* **Description of the task**: Transcribe only the lines between the first line of the records and the line containing "Superstar (83, 926)", inclusive, exactly as written.

===== Records

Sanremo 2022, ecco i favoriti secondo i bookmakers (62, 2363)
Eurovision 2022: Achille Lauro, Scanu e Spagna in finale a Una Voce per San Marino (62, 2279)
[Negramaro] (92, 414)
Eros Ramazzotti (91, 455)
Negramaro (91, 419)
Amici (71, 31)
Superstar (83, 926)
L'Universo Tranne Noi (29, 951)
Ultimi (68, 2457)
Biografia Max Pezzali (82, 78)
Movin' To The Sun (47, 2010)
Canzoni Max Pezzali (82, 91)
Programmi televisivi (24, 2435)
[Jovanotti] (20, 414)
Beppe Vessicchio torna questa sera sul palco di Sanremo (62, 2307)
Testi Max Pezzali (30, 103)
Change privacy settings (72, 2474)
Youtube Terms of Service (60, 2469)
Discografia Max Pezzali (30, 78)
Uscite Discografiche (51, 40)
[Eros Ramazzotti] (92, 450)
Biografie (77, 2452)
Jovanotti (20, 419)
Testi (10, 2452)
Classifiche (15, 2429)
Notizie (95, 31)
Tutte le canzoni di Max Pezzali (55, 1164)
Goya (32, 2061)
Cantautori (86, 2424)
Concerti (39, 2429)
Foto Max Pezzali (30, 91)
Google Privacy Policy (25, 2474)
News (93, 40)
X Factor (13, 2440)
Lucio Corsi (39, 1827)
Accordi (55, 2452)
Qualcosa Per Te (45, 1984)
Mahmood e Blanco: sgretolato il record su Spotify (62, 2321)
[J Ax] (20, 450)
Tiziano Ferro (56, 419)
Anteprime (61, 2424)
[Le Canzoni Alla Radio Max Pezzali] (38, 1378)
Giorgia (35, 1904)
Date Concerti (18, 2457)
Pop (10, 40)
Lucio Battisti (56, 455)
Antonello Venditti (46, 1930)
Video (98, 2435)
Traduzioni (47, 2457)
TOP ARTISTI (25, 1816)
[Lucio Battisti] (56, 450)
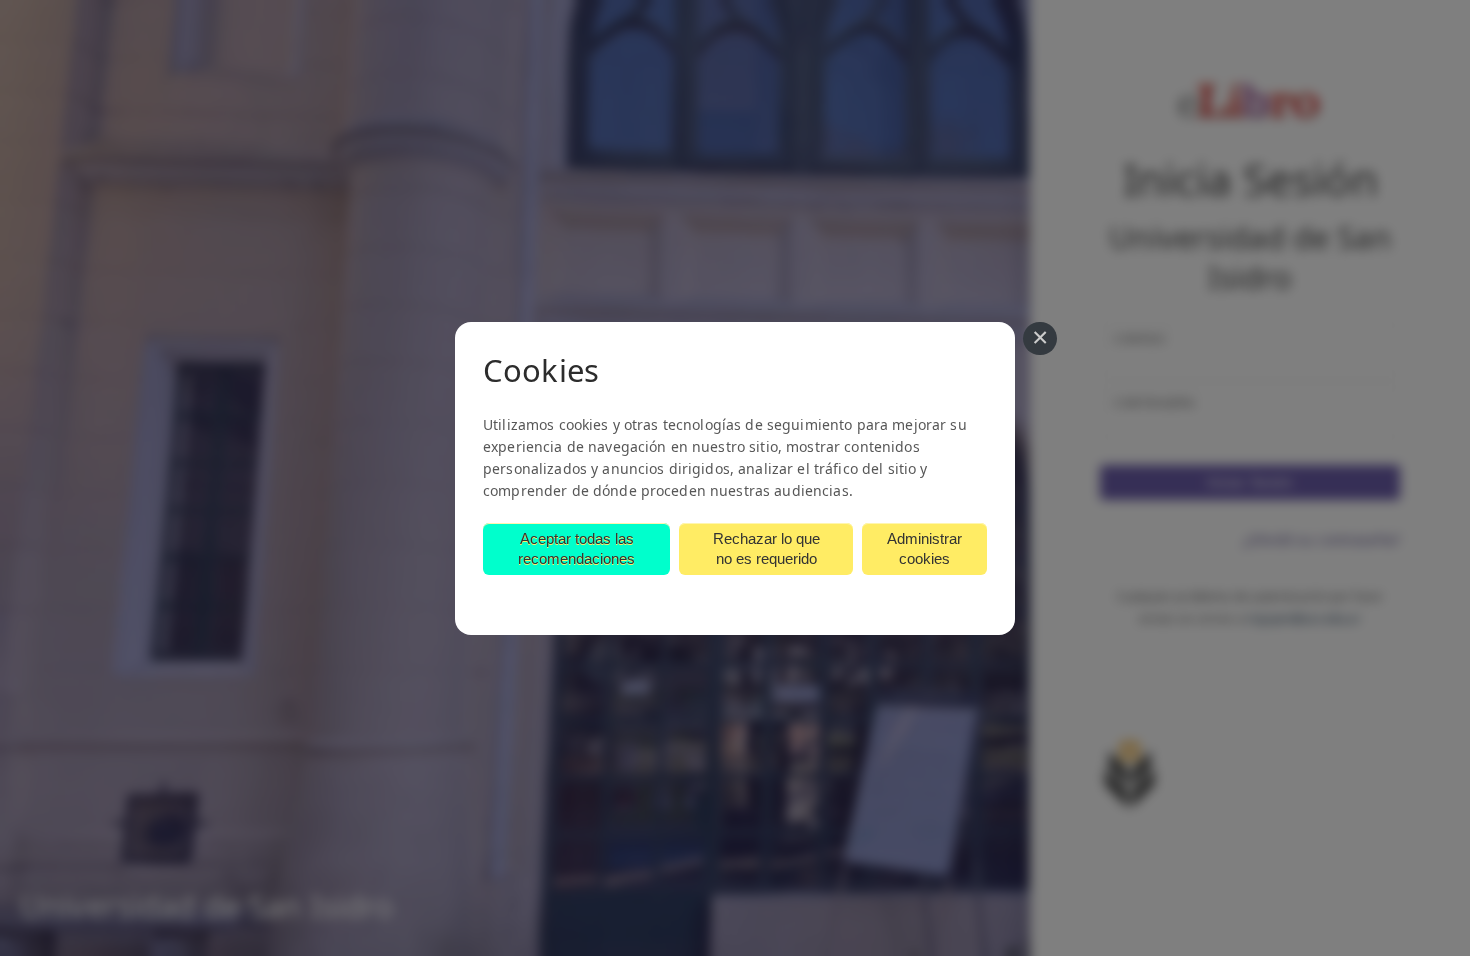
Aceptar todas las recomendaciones (576, 548)
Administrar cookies (924, 548)
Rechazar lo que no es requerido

==========

* **Finished task**:
Sanremo 2022, ecco i favoriti secondo i bookmakers (62, 2363)
Eurovision 2022: Achille Lauro, Scanu e Spagna in finale a Una Voce per San Marino (62, 2279)
[Negramaro] (92, 414)
Eros Ramazzotti (91, 455)
Negramaro (91, 419)
Amici (71, 31)
Superstar (83, 926)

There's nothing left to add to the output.